Il est question d´organiser le 4 août à Bethléem le premier congrès du Fatah depuis vingt ans, au moment où le mouvement nationaliste, qui a perdu le contrôle de la bande de Gaza en janvier 2007 au profit de son rival islamiste le Hamas, est en proie à de profondes divisions
internes.

Kaddoumi et d´autres dirigeants du mouvement veulent qu´il se tienne plutôt à l´étranger.

Le ministère de l´Information de l´Autorité autonome d´Abbas a reproché à Al Djazira d´avoir consacré un temps excessif de ses émissions à de la propagande hostile "malgré les conseils répétés qui lui ont été prodigués de couvrir les affaires palestiniennes de façon objective et équilibrée".

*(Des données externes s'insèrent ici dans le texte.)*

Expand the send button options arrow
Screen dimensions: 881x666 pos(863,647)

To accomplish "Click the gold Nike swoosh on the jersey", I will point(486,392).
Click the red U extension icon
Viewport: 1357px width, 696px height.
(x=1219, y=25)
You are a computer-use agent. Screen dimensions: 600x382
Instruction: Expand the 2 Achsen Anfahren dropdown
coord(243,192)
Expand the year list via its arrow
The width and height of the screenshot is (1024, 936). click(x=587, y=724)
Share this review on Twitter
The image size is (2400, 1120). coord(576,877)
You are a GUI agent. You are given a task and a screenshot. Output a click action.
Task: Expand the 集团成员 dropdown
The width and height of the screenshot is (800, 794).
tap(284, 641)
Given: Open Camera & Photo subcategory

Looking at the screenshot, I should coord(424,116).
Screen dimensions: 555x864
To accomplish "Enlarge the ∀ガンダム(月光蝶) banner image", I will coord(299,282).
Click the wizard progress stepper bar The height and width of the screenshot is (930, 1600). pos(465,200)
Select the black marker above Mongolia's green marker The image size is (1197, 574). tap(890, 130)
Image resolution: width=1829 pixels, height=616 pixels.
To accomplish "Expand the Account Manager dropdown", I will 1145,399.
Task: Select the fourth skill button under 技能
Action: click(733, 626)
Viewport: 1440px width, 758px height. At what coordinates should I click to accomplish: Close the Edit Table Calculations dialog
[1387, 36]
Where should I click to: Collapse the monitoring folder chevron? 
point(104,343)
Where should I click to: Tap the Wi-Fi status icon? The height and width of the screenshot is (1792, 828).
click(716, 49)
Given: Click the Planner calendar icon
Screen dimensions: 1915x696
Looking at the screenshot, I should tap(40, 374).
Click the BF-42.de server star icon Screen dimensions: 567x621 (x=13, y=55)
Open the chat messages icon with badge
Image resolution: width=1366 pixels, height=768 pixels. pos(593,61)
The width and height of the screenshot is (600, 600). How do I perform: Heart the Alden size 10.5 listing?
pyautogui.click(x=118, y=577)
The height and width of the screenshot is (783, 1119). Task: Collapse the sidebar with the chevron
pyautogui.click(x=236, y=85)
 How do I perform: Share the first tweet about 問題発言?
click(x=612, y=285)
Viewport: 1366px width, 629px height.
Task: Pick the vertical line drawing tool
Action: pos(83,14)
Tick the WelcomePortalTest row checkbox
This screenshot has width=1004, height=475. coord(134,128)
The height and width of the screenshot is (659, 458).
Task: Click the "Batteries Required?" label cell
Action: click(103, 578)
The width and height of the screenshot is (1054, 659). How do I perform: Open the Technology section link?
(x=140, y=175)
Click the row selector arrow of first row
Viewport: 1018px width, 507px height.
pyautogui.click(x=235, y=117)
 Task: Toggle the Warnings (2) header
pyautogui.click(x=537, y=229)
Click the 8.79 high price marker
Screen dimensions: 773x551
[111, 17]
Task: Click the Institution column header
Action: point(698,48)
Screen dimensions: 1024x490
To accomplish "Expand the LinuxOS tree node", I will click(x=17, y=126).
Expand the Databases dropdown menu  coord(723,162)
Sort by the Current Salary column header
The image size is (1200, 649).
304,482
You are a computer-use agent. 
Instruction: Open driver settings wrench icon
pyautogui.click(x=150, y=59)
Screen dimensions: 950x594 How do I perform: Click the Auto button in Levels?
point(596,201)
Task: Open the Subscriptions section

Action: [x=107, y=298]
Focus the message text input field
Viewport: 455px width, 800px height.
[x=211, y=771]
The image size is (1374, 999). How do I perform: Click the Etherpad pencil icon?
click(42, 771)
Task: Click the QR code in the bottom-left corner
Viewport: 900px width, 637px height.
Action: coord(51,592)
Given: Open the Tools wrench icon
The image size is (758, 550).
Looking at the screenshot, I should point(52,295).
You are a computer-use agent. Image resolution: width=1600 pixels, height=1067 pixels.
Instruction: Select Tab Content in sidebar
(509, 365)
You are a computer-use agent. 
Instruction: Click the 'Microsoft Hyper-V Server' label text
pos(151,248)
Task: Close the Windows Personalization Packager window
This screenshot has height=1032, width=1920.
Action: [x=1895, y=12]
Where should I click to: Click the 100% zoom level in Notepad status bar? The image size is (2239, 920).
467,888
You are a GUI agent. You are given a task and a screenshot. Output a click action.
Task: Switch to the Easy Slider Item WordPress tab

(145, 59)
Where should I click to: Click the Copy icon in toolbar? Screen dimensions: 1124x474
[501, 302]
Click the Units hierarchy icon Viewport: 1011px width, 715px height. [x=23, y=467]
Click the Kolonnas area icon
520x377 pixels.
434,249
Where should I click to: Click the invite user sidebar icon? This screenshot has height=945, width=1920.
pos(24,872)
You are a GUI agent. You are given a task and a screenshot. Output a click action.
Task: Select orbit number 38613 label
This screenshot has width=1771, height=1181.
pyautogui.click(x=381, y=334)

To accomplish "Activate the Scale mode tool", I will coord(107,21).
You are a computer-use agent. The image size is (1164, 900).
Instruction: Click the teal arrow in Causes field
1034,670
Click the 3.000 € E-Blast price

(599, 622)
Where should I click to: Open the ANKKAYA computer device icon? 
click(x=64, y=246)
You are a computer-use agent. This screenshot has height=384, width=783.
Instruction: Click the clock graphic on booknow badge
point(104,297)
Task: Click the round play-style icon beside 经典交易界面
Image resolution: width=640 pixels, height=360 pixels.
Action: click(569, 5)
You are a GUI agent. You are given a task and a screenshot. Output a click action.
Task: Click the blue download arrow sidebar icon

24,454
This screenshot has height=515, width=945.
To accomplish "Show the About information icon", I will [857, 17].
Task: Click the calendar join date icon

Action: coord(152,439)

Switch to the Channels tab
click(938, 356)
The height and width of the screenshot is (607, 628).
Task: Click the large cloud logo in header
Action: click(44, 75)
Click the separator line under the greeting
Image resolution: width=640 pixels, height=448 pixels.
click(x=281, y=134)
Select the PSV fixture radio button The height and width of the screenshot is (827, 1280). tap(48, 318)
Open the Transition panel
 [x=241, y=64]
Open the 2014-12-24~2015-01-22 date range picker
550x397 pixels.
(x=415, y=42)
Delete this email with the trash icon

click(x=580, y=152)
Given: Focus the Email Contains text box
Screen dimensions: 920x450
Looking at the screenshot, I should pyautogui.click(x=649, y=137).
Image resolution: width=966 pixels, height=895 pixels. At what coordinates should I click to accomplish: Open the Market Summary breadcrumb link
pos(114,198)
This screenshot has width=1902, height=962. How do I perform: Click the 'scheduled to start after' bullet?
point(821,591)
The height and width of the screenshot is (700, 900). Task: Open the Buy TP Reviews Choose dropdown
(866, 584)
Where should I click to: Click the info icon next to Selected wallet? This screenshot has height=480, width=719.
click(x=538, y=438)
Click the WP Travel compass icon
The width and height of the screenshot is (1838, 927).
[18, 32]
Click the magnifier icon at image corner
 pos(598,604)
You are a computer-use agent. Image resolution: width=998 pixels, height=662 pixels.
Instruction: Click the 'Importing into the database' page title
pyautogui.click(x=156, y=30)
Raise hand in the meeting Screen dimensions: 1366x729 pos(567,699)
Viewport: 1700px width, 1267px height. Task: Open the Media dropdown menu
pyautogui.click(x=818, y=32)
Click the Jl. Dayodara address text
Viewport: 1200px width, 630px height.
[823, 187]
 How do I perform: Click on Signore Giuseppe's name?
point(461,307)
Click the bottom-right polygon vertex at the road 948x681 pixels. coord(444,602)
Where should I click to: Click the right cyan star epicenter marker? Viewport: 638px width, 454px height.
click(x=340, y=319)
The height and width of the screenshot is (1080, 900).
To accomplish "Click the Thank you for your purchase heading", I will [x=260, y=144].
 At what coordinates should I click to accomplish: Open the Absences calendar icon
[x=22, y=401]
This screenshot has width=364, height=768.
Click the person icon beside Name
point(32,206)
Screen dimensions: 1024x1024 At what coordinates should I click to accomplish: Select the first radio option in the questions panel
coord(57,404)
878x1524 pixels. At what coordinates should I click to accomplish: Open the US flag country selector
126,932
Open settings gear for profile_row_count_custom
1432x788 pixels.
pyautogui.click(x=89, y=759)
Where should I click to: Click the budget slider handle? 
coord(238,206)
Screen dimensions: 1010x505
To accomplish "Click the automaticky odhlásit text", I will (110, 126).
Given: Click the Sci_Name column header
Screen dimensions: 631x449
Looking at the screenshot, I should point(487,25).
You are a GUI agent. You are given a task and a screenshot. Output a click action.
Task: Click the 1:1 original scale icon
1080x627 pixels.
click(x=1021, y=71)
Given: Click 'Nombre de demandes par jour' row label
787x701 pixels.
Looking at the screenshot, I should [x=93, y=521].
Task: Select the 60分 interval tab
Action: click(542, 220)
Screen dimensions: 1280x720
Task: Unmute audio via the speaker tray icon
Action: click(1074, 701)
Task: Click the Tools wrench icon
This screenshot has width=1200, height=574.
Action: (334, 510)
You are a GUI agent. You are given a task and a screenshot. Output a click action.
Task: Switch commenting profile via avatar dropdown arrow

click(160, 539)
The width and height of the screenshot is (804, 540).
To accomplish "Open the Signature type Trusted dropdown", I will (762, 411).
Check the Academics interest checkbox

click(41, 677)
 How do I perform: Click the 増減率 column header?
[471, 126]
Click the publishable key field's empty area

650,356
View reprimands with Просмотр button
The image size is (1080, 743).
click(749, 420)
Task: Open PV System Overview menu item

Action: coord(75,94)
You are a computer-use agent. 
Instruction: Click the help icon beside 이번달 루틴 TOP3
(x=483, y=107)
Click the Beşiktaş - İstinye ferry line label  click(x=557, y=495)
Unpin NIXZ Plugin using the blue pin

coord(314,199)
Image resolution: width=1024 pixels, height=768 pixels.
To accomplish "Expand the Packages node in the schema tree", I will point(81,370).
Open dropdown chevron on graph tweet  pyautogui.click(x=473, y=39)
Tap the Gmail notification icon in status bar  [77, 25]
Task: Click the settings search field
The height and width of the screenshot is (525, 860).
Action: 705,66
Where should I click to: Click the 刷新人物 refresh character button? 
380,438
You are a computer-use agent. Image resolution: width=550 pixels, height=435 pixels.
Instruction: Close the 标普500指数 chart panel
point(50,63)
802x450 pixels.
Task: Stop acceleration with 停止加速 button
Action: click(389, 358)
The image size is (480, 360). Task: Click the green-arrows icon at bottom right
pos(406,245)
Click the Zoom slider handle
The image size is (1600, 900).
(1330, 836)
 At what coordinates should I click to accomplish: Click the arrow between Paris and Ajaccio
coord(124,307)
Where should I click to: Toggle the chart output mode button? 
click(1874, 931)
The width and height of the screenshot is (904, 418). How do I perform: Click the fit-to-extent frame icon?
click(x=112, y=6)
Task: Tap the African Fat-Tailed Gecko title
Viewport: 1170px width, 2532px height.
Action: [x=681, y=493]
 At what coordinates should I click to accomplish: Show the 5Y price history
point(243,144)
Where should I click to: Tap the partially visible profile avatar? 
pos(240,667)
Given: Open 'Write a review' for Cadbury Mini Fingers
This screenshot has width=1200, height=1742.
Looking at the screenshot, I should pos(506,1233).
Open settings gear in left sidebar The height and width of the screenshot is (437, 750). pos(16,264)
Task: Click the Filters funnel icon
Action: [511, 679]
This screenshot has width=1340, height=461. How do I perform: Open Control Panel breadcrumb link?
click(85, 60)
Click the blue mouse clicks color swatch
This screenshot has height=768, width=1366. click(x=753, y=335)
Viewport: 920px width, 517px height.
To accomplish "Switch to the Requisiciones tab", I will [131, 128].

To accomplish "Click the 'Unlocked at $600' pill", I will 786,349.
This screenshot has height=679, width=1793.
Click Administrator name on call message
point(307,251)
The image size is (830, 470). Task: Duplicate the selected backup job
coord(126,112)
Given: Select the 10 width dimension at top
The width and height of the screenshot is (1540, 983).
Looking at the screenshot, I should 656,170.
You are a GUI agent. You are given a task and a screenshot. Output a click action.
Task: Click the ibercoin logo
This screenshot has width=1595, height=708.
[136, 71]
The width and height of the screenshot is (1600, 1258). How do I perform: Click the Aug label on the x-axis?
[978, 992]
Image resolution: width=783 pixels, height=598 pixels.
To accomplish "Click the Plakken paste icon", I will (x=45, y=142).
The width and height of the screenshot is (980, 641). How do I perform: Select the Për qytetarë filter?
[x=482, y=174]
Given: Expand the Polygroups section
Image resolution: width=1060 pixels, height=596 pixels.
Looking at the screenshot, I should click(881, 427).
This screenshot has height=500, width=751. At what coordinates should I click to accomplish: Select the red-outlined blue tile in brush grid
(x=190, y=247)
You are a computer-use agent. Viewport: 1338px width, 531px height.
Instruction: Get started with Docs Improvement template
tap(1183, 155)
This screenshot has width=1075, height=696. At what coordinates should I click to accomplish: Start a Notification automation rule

Trois policiers en civil se sont présentés mercredi au bureau d´Al Djazira à Ramallah pour remettre une injonction écrite à la chaîne de ne plus travailler, diffuser et dépêcher des reporters sur le terrain jusqu´à ce que la justice se prononce.

Un porte-parole des services de sécurité palestiniens a déclaré : "Nous les tiendrons à l´oeil." Mais le bureau d´Al Djazira n´a pas été fermé.

A Jérusalem, l´Association de la presse étrangère a exprimé dans un communiqué sa profonde préoccupation devant la mesure prise par l´Autorité palestinienne et a rappelée celle-ci à son engagement de respecter la liberté de la presse.

Rendant compte de la sanction frappant la chaîne en Cisjordanie, un présentateur d´Al Djazira a "exprimé son étonnement devant la décision de l´Autorité palestinienne" et annoncé que le média qatari répondrait ultérieurement aux accusations qui le visent.

Les relations entre l´Autorité palestinienne et Al Djazira sont tendues depuis la défaite des forces du Fatah face au Hamas, il y a deux ans.


Les correspondants de la chaîne avaient alors accusé l´Autorité de les persécuter. De leur côté, les dirigeants de l´Autorité autonome ont accusé Al Djazira de prendre parti pour le Hamas.